Cette partie est notoirement difficile, se détournant temporairement de la sexualité pour revenir à l’analyse du pouvoir. Foucault décrit ainsi l'émergence du “ bio-pouvoir ”, un terme qui aura une importance considérable pour sa pensée ultérieure. Concept développé pour la première fois dans ses conférences des années 1970 au Collège de France, le bio-pouvoir renvoie à la manière dont le pouvoir politique moderne régule et contrôle la vie des individus. Le terme apparaît par écrit pour la première fois dans ce livre. Foucault décrit en effet comment l’essor de la sexualité a facilité le passage du pouvoir souverain au bio-pouvoir. La sexualité joue un rôle important dans un nouveau mode de pouvoir politique qui favorise la vie et se préoccupe de la population d'un point de vue scientifique et managérial, utilisant les technologies médicales pour affiner son contrôle sur les personnes.

La sexualité est au cœur de ces processus. C'est la sexualité qui transforme les corps en sujets d’étude psychiatrique. C’est la sexualité qui est à l’origine des politiques démographiques. La sexualité a aussi donné à la bourgeoisie un nouvel outil de différenciation d’avec la classe ouvrière. La pensée la plus provocatrice de Foucault est sans doute l’affirmation selon laquelle la sexualité est le principal canal par lequel le pouvoir moderne (c'est-à-dire bio-politique) a été élaboré et par lequel la subjectivité moderne a été formée.

Le terme de “ contrôle ” est utile pour saisir la différence entre les régimes de pouvoir pré bio-politiques et bio-politiques. Avant la modernité, le pouvoir était détenu par une personne, le souverain, et s’exerçait verticalement comme une force répressive sur l’ensemble de la société. Dans les sociétés modernes, le pouvoir est plus diffus, plus intrusif, et s’exerce au travers de chacun, et notamment grâce à un ensemble diversifié d'institutions. Foucault révèle comment des formes de pouvoir apparemment plus douces peuvent être d'autant plus intrusives ou violentes.

Prenons l’exemple du mariage : dans l'Europe pré moderne, la vie privée du couple marié était relativement protégée.

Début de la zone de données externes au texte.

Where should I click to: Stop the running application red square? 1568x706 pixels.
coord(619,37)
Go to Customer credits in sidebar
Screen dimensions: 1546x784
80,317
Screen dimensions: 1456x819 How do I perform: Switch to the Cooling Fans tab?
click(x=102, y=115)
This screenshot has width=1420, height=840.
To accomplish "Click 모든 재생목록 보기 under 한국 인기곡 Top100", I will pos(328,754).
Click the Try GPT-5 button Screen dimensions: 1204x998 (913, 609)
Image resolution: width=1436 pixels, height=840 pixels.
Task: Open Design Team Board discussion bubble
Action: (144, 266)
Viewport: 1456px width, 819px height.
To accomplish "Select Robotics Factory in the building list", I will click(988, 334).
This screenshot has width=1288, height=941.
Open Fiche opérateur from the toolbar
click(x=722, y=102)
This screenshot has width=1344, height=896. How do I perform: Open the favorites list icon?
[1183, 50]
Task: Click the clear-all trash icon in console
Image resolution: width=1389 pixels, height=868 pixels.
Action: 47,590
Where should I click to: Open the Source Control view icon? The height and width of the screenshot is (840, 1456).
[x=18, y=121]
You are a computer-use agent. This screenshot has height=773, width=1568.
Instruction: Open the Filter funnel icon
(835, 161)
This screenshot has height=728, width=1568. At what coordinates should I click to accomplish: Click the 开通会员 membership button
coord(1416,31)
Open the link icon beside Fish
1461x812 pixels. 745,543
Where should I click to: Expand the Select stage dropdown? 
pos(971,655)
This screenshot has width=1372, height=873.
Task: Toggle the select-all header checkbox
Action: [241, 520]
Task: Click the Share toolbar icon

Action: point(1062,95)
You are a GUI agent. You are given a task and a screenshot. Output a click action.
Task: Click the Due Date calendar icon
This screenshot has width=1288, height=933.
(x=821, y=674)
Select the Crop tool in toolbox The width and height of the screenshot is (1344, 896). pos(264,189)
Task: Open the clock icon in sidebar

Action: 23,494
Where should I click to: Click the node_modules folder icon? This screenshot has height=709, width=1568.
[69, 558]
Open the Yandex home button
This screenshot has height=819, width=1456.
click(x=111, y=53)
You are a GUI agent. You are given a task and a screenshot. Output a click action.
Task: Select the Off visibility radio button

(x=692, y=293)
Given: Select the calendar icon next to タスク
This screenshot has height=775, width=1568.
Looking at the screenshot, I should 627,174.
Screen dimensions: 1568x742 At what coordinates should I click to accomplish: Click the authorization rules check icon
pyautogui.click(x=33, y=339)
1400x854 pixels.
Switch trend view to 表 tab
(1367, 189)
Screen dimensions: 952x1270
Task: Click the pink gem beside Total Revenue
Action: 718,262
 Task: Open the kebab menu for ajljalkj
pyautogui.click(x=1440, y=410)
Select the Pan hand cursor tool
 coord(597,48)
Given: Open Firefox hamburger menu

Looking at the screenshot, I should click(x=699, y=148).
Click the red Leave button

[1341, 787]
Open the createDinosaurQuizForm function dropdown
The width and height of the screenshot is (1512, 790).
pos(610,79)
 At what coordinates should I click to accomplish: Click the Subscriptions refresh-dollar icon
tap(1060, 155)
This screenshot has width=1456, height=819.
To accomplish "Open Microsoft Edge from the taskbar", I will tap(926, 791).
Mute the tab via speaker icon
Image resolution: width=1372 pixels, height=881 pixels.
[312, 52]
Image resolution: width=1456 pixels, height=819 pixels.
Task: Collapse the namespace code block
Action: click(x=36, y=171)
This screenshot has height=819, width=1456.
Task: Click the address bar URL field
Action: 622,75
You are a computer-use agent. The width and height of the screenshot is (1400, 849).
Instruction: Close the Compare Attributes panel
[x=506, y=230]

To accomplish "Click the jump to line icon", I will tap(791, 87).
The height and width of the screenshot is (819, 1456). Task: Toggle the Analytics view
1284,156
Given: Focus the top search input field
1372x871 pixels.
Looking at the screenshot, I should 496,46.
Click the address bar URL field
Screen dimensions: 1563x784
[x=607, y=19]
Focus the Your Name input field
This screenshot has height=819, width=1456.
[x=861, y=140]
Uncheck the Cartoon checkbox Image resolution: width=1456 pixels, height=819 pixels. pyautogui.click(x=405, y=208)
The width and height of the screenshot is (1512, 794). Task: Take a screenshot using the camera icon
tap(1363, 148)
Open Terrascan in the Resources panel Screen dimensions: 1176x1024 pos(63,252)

Les personnes mariées s'exposaient toutefois à des sanctions pénales si elles étaient surprises en train de commettre des actes criminalisés tels que l'adultère ou la sodomie. Aujourd'hui, ni l'adultère ni la sodomie ne sont des délits punissables. Cependant, les couples mariés sont soumis à des normes sociales, qui proviennent de diverses institutions mais émanent aussi de tous les sujets, et dictent ce que devrait être une relation conjugale ou parentale saine. Le pouvoir bio-politique incite les individus à se contrôler.

Cette dernière partie s'achève en imaginant un nouvel horizon pour la sexualité, dans lequel les gens se concentrent moins sur la recherche d’une vérité intime que sur la recherche de moyens radicaux d'expérimenter et de libérer les plaisirs. Foucault a beaucoup étudié les milieux où la sexualité queer a prospéré dans les années 1970, en particulier à San Francisco, lorsqu’il était conférencier à l'Université de Californie, à Berkeley. Une pratique foucaldienne de la libération sexuelle implique une remise en question constante de ce que nous considérons comme des plaisirs acceptables et inacceptables, et exige que nous n'acceptions jamais les catégories par lesquelles nous nous identifions comme étant naturelles et inamovibles.